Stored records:
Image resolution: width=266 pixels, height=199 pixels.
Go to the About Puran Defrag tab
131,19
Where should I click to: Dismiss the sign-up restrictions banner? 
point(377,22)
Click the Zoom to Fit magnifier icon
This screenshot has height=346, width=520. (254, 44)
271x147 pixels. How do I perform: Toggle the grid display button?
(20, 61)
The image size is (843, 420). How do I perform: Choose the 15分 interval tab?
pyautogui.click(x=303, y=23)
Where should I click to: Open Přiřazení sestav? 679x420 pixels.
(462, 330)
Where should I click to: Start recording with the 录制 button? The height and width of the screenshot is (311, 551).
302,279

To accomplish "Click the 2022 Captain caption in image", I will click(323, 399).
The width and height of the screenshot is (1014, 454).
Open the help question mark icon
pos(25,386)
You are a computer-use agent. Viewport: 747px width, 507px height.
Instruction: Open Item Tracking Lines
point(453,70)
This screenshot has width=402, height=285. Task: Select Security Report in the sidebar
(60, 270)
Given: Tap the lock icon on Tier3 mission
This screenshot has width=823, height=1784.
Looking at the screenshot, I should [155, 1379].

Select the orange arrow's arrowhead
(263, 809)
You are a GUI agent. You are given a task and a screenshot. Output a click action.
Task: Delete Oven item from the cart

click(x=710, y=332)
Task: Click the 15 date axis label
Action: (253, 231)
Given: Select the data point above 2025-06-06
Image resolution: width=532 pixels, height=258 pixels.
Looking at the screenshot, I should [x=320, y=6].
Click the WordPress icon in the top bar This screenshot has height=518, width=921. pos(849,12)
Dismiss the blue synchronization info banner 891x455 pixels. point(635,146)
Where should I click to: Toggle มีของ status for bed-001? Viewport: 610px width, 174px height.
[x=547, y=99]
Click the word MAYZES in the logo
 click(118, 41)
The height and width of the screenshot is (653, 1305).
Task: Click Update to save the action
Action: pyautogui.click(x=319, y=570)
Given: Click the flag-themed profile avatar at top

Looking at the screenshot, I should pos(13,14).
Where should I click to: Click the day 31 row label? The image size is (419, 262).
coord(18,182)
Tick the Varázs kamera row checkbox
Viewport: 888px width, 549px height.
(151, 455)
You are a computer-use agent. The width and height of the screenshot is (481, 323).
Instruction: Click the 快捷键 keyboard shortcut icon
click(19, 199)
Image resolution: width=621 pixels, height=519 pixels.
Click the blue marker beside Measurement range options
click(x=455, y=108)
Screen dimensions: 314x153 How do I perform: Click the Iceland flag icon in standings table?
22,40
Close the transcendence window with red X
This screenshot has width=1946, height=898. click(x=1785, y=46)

What to work on
Write out the records once more, precisely as they stand.

Exercise result
Image resolution: width=266 pixels, height=199 pixels.
Go to the About Puran Defrag tab
131,19
Where should I click to: Dismiss the sign-up restrictions banner? 
point(377,22)
Click the Zoom to Fit magnifier icon
This screenshot has height=346, width=520. (254, 44)
271x147 pixels. How do I perform: Toggle the grid display button?
(20, 61)
The image size is (843, 420). How do I perform: Choose the 15分 interval tab?
pyautogui.click(x=303, y=23)
Where should I click to: Open Přiřazení sestav? 679x420 pixels.
(462, 330)
Where should I click to: Start recording with the 录制 button? The height and width of the screenshot is (311, 551).
302,279

To accomplish "Click the 2022 Captain caption in image", I will click(323, 399).
The width and height of the screenshot is (1014, 454).
Open the help question mark icon
pos(25,386)
You are a computer-use agent. Viewport: 747px width, 507px height.
Instruction: Open Item Tracking Lines
point(453,70)
This screenshot has width=402, height=285. Task: Select Security Report in the sidebar
(60, 270)
Given: Tap the lock icon on Tier3 mission
This screenshot has width=823, height=1784.
Looking at the screenshot, I should [155, 1379].

Select the orange arrow's arrowhead
(263, 809)
You are a GUI agent. You are given a task and a screenshot. Output a click action.
Task: Delete Oven item from the cart

click(x=710, y=332)
Task: Click the 15 date axis label
Action: (253, 231)
Given: Select the data point above 2025-06-06
Image resolution: width=532 pixels, height=258 pixels.
Looking at the screenshot, I should [x=320, y=6].
Click the WordPress icon in the top bar This screenshot has height=518, width=921. pos(849,12)
Dismiss the blue synchronization info banner 891x455 pixels. point(635,146)
Where should I click to: Toggle มีของ status for bed-001? Viewport: 610px width, 174px height.
[x=547, y=99]
Click the word MAYZES in the logo
 click(118, 41)
The height and width of the screenshot is (653, 1305).
Task: Click Update to save the action
Action: pyautogui.click(x=319, y=570)
Given: Click the flag-themed profile avatar at top

Looking at the screenshot, I should pos(13,14).
Where should I click to: Click the day 31 row label? The image size is (419, 262).
coord(18,182)
Tick the Varázs kamera row checkbox
Viewport: 888px width, 549px height.
(151, 455)
You are a computer-use agent. The width and height of the screenshot is (481, 323).
Instruction: Click the 快捷键 keyboard shortcut icon
click(19, 199)
Image resolution: width=621 pixels, height=519 pixels.
Click the blue marker beside Measurement range options
click(x=455, y=108)
Screen dimensions: 314x153 How do I perform: Click the Iceland flag icon in standings table?
22,40
Close the transcendence window with red X
This screenshot has width=1946, height=898. click(x=1785, y=46)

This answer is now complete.